* [What is required]:
Transcribe only the lines in the data below falling between the line with "Task: Click the" and the line with "Given: Select the position 1 circle badge", including those two lines, and leave out any picture.
#### Data listing
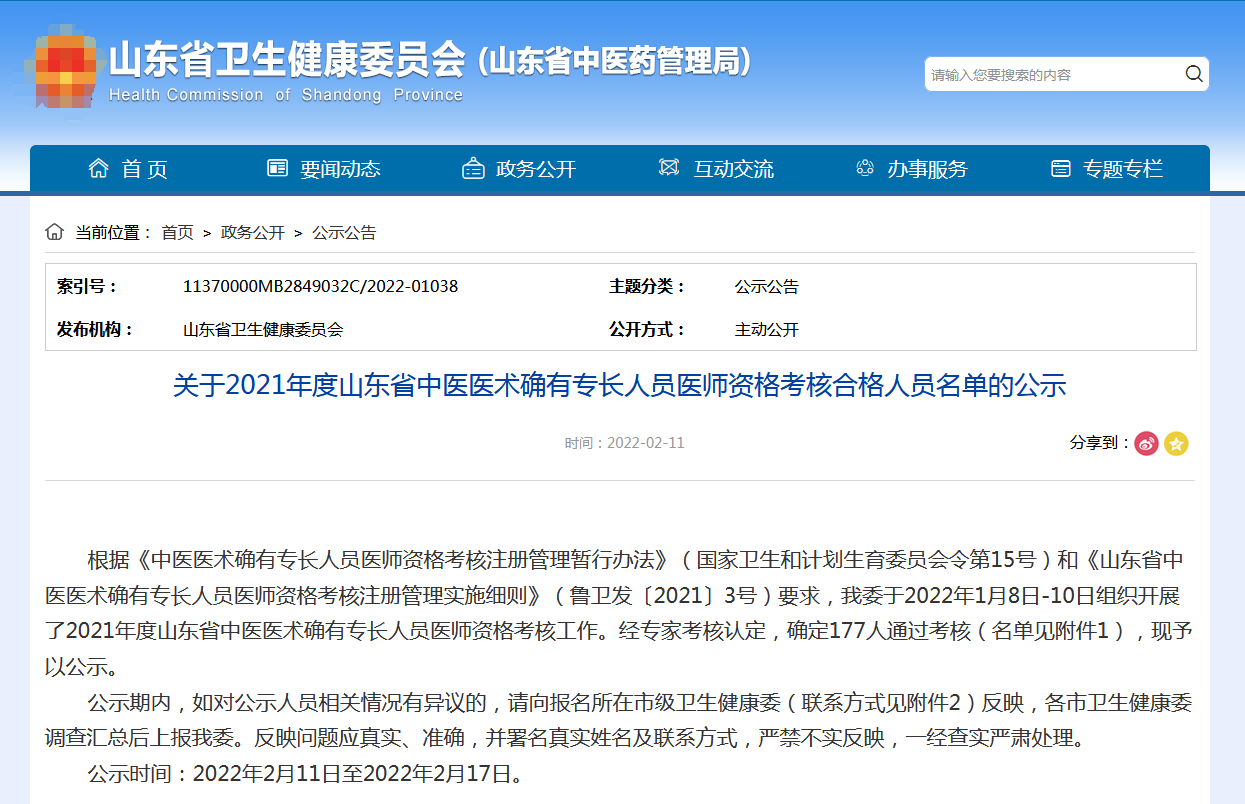Click 公示公告 breadcrumb link
This screenshot has width=1245, height=804.
click(344, 232)
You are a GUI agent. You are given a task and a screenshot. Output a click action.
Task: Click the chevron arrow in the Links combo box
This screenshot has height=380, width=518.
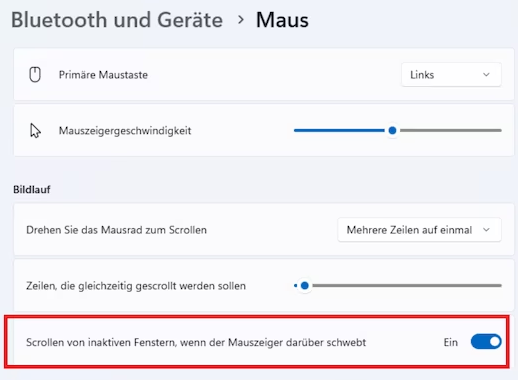click(x=486, y=75)
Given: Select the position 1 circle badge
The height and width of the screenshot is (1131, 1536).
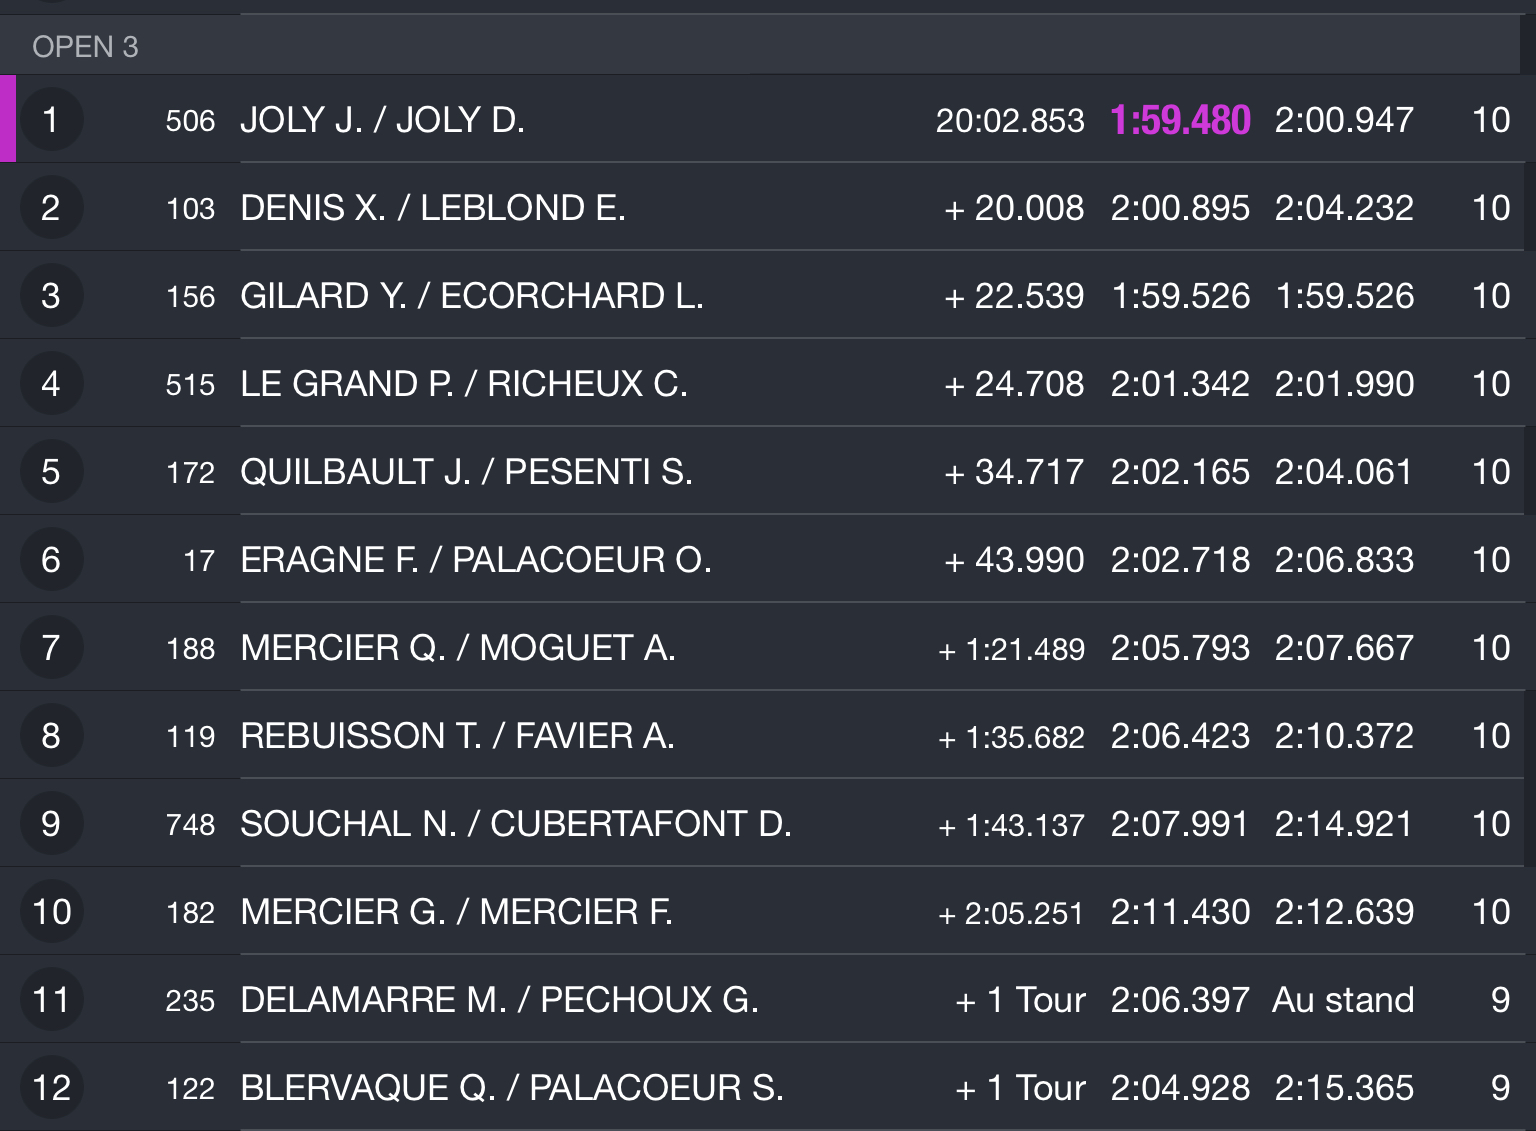Looking at the screenshot, I should [51, 120].
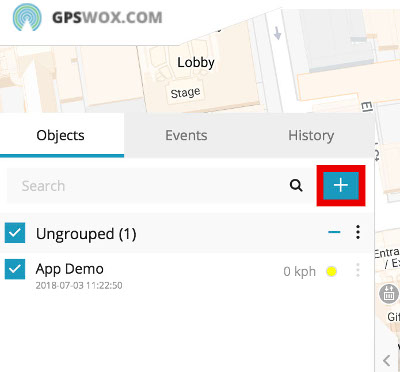Uncheck the App Demo checkbox
This screenshot has width=400, height=372.
coord(15,269)
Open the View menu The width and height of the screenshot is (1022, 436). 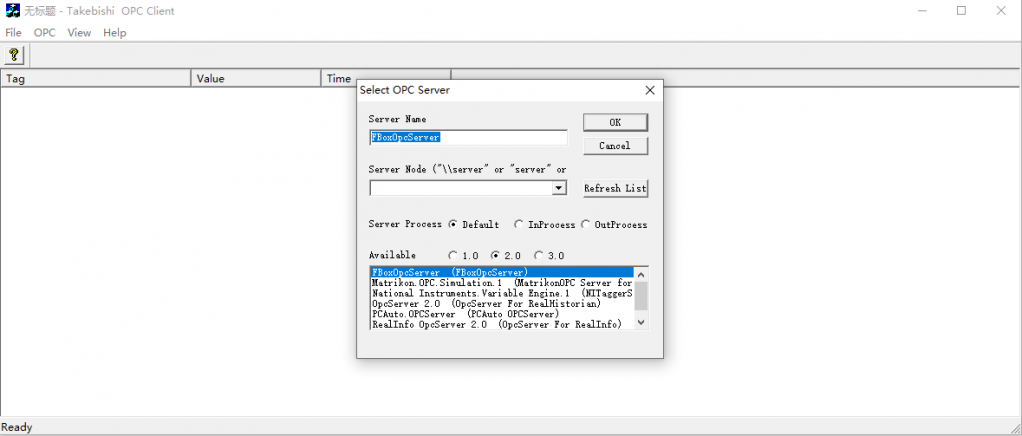tap(79, 33)
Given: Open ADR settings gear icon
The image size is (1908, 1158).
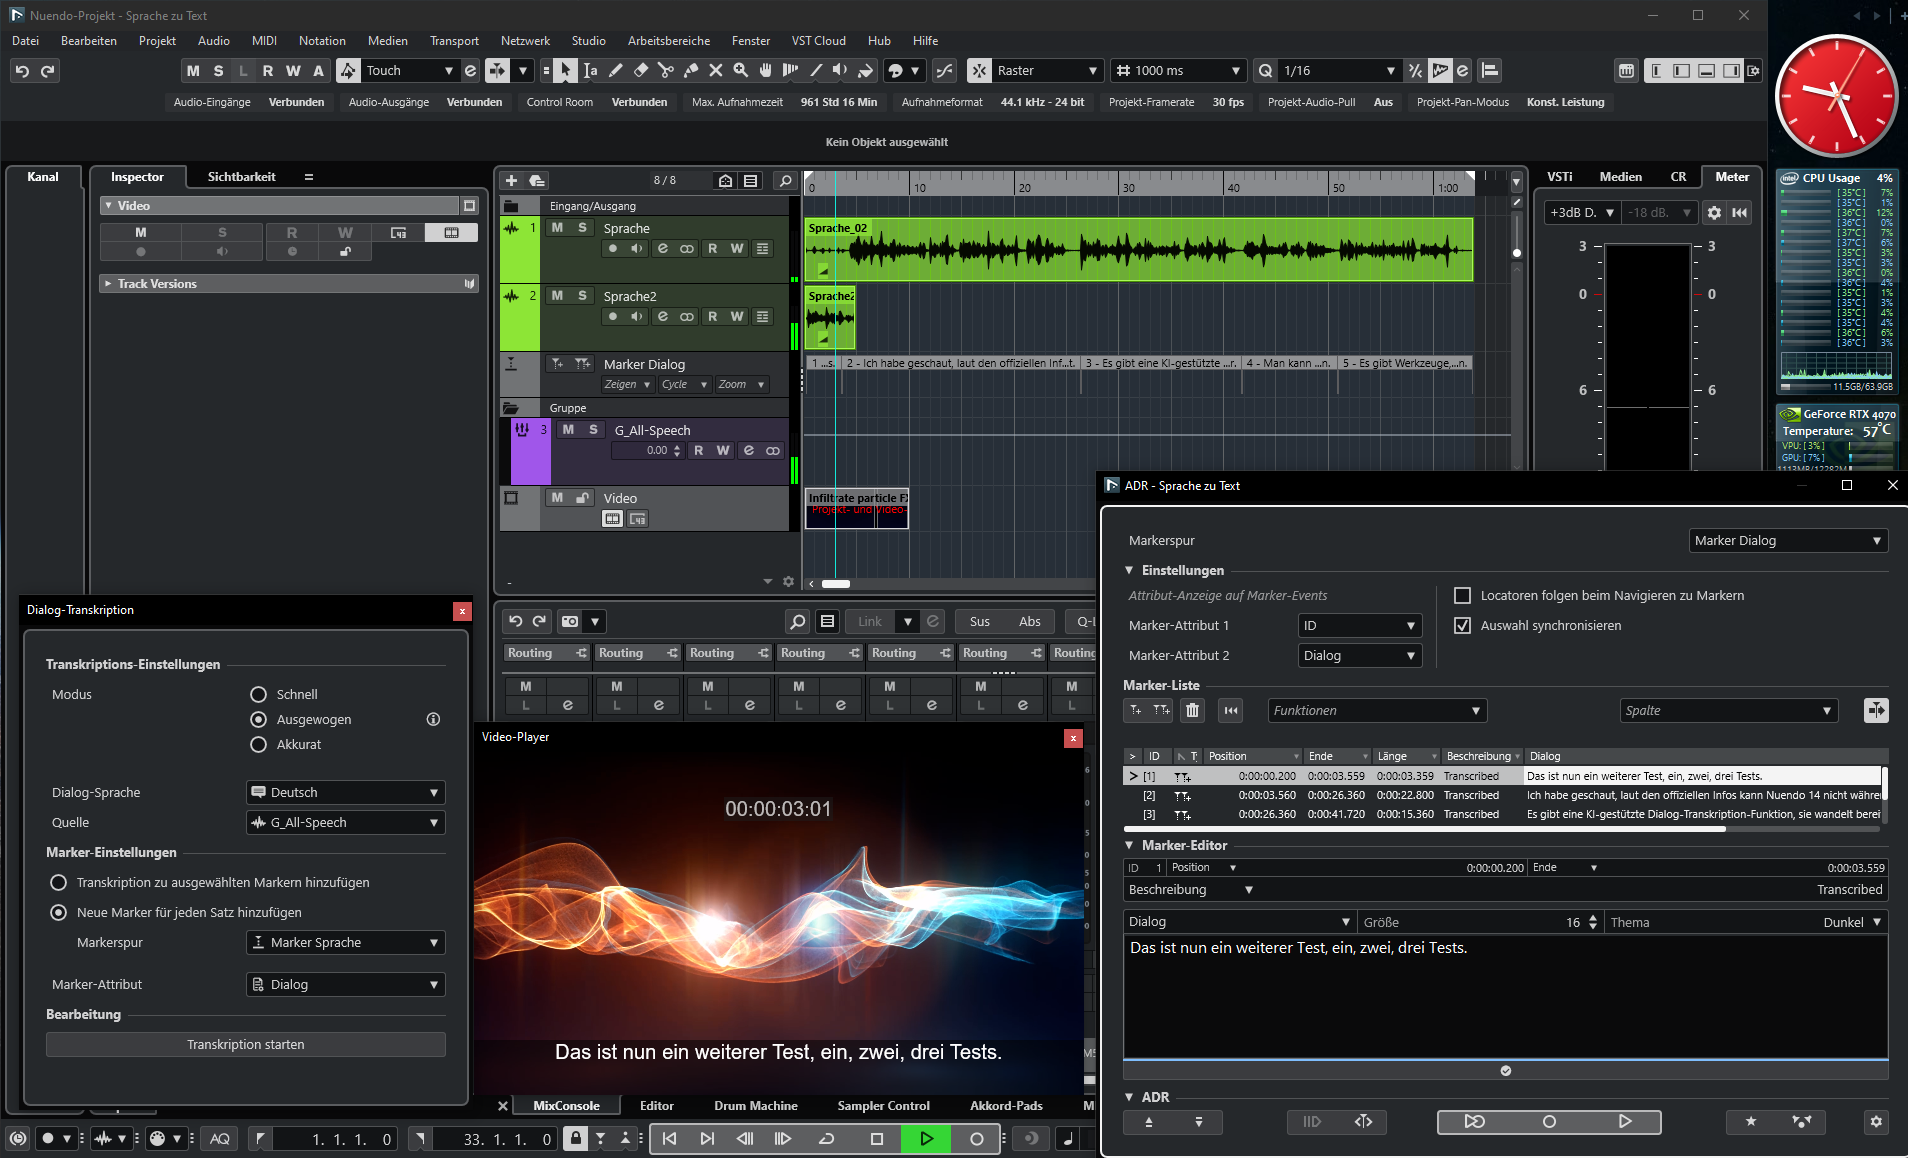Looking at the screenshot, I should click(x=1876, y=1122).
########
* [Completed task]:
Task: Click the chevron arrow in the Links combo box
This screenshot has height=380, width=518.
click(x=486, y=75)
Given: Select the position 1 circle badge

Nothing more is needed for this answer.